(Supplied material)

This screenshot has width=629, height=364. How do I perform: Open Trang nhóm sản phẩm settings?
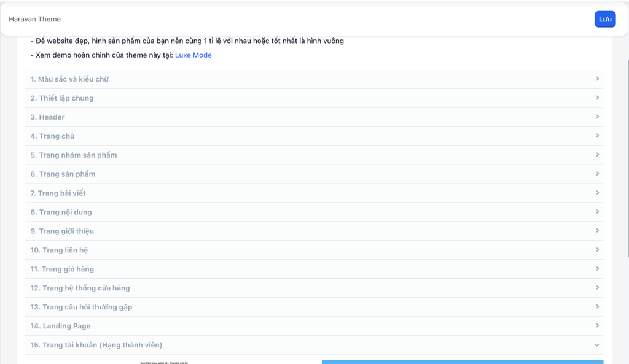[74, 155]
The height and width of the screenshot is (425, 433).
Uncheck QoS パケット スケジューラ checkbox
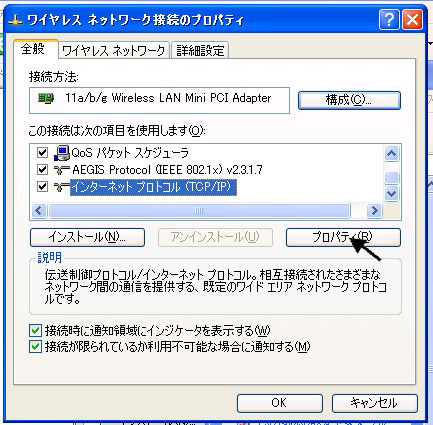[x=42, y=153]
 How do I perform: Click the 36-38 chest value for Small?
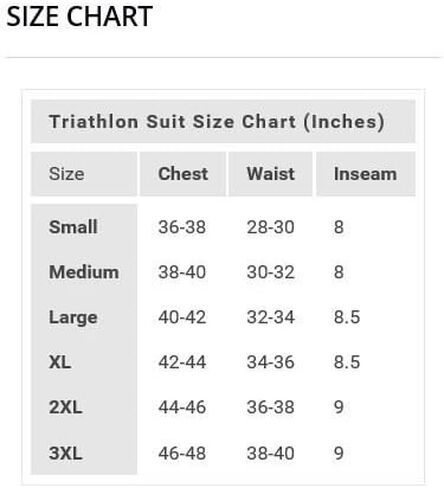pos(182,227)
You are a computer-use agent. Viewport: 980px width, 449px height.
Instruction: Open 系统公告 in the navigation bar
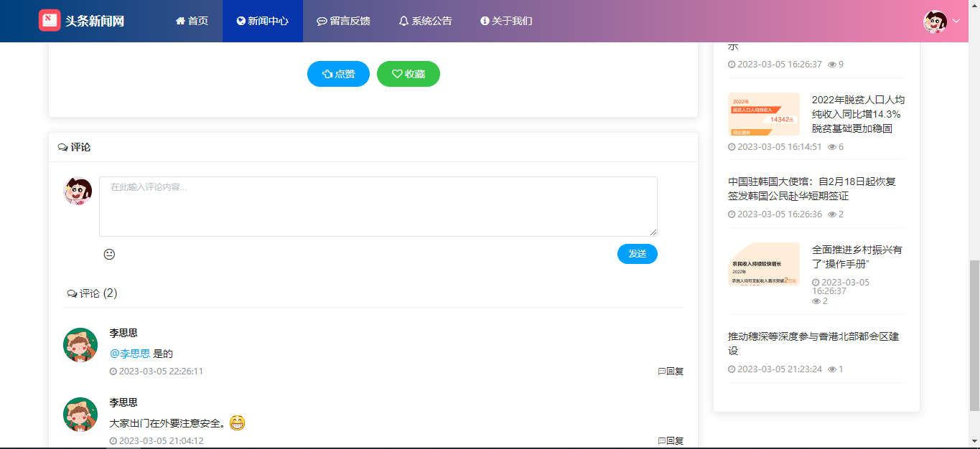pos(425,21)
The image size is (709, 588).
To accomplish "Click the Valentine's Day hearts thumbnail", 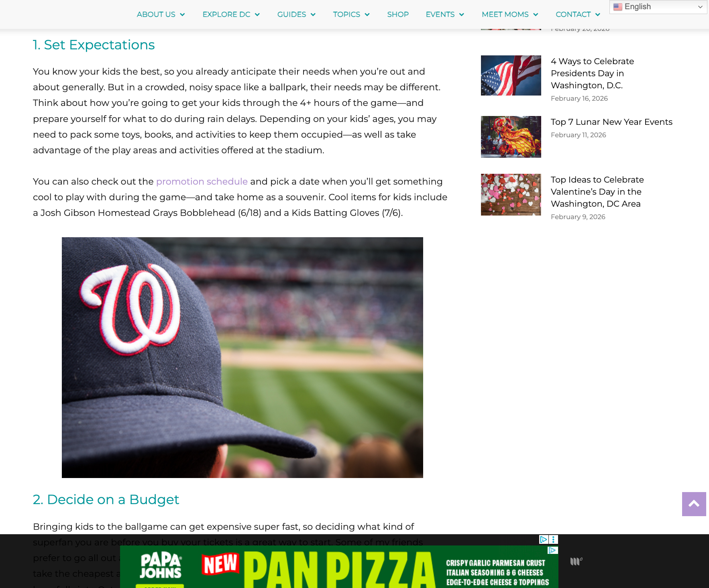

(End Supplied material)

Where the line containing "The image size is (709, 588)." appears, begin copying there and continue exactly through the final line of the records; both end lines belong in the copy, pictures do not.

* Expected answer:
The image size is (709, 588).
To accomplish "Click the Valentine's Day hearts thumbnail", 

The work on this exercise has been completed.